* **Instructions to follow**: Reproduce each of the lines below word for word.

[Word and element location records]

..........

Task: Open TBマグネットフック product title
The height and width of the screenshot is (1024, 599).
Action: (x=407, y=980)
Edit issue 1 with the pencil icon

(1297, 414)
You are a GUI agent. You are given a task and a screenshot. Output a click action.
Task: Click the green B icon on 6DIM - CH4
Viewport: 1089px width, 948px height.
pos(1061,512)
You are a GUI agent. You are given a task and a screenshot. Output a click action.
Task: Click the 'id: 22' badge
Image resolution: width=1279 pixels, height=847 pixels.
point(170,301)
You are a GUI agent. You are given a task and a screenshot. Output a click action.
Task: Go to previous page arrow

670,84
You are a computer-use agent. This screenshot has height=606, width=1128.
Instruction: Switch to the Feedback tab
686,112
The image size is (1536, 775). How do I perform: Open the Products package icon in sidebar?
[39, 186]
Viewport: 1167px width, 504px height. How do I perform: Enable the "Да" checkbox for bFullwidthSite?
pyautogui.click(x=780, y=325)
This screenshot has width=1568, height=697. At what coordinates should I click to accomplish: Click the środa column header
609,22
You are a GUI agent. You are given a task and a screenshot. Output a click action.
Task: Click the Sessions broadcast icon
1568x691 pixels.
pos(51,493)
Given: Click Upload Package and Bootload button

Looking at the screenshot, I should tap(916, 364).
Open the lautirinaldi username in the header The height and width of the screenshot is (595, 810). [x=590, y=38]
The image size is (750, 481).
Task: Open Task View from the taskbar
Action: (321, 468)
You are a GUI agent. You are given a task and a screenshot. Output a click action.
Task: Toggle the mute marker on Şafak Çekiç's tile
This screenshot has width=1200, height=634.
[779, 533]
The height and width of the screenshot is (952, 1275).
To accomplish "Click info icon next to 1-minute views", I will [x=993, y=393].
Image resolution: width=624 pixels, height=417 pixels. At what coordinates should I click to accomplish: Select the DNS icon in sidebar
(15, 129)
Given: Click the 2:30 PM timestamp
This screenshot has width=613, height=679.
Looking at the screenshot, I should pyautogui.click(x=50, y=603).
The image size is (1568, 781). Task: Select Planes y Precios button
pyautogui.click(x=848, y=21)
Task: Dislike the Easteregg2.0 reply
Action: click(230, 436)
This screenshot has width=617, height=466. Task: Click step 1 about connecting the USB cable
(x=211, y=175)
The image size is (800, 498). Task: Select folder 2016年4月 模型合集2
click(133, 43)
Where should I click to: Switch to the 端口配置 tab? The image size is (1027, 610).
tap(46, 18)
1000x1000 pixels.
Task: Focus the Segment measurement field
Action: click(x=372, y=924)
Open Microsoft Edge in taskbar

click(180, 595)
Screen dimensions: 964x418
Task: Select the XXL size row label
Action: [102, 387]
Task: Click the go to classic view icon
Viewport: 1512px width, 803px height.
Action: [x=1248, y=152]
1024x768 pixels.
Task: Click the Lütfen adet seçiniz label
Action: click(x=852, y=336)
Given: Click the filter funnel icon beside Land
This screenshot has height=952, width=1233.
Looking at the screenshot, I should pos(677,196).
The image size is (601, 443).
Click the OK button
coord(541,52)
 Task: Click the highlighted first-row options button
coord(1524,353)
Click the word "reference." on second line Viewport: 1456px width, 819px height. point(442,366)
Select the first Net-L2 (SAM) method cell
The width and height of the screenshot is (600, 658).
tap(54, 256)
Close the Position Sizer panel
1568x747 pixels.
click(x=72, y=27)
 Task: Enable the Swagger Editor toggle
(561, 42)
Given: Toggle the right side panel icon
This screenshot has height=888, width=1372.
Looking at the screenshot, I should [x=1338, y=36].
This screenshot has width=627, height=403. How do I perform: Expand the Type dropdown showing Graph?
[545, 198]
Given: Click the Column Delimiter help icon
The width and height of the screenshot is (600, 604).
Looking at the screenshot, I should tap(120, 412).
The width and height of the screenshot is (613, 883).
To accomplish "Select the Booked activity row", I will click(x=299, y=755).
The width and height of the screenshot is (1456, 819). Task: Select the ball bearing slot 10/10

..........

* **Reply**:
Task: Open TBマグネットフック product title
The height and width of the screenshot is (1024, 599).
Action: (x=407, y=980)
Edit issue 1 with the pencil icon

(1297, 414)
You are a GUI agent. You are given a task and a screenshot. Output a click action.
Task: Click the green B icon on 6DIM - CH4
Viewport: 1089px width, 948px height.
pos(1061,512)
You are a GUI agent. You are given a task and a screenshot. Output a click action.
Task: Click the 'id: 22' badge
Image resolution: width=1279 pixels, height=847 pixels.
point(170,301)
You are a GUI agent. You are given a task and a screenshot. Output a click action.
Task: Go to previous page arrow

670,84
You are a computer-use agent. This screenshot has height=606, width=1128.
Instruction: Switch to the Feedback tab
686,112
The image size is (1536, 775). How do I perform: Open the Products package icon in sidebar?
[39, 186]
Viewport: 1167px width, 504px height. How do I perform: Enable the "Да" checkbox for bFullwidthSite?
pyautogui.click(x=780, y=325)
This screenshot has width=1568, height=697. At what coordinates should I click to accomplish: Click the środa column header
609,22
You are a GUI agent. You are given a task and a screenshot. Output a click action.
Task: Click the Sessions broadcast icon
1568x691 pixels.
pos(51,493)
Given: Click Upload Package and Bootload button

Looking at the screenshot, I should tap(916, 364).
Open the lautirinaldi username in the header The height and width of the screenshot is (595, 810). [x=590, y=38]
The image size is (750, 481).
Task: Open Task View from the taskbar
Action: (321, 468)
You are a GUI agent. You are given a task and a screenshot. Output a click action.
Task: Toggle the mute marker on Şafak Çekiç's tile
This screenshot has width=1200, height=634.
[779, 533]
The height and width of the screenshot is (952, 1275).
To accomplish "Click info icon next to 1-minute views", I will [x=993, y=393].
Image resolution: width=624 pixels, height=417 pixels. At what coordinates should I click to accomplish: Select the DNS icon in sidebar
(15, 129)
Given: Click the 2:30 PM timestamp
This screenshot has width=613, height=679.
Looking at the screenshot, I should pyautogui.click(x=50, y=603).
The image size is (1568, 781). Task: Select Planes y Precios button
pyautogui.click(x=848, y=21)
Task: Dislike the Easteregg2.0 reply
Action: click(230, 436)
This screenshot has width=617, height=466. Task: Click step 1 about connecting the USB cable
(x=211, y=175)
The image size is (800, 498). Task: Select folder 2016年4月 模型合集2
click(133, 43)
Where should I click to: Switch to the 端口配置 tab? The image size is (1027, 610).
tap(46, 18)
1000x1000 pixels.
Task: Focus the Segment measurement field
Action: click(x=372, y=924)
Open Microsoft Edge in taskbar

click(180, 595)
Screen dimensions: 964x418
Task: Select the XXL size row label
Action: [102, 387]
Task: Click the go to classic view icon
Viewport: 1512px width, 803px height.
Action: [x=1248, y=152]
1024x768 pixels.
Task: Click the Lütfen adet seçiniz label
Action: click(x=852, y=336)
Given: Click the filter funnel icon beside Land
This screenshot has height=952, width=1233.
Looking at the screenshot, I should pos(677,196).
The image size is (601, 443).
Click the OK button
coord(541,52)
 Task: Click the highlighted first-row options button
coord(1524,353)
Click the word "reference." on second line Viewport: 1456px width, 819px height. point(442,366)
Select the first Net-L2 (SAM) method cell
The width and height of the screenshot is (600, 658).
tap(54, 256)
Close the Position Sizer panel
1568x747 pixels.
click(x=72, y=27)
 Task: Enable the Swagger Editor toggle
(561, 42)
Given: Toggle the right side panel icon
This screenshot has height=888, width=1372.
Looking at the screenshot, I should [x=1338, y=36].
This screenshot has width=627, height=403. How do I perform: Expand the Type dropdown showing Graph?
[545, 198]
Given: Click the Column Delimiter help icon
The width and height of the screenshot is (600, 604).
Looking at the screenshot, I should tap(120, 412).
The width and height of the screenshot is (613, 883).
To accomplish "Select the Booked activity row", I will click(x=299, y=755).
The width and height of the screenshot is (1456, 819). Task: Select the ball bearing slot 10/10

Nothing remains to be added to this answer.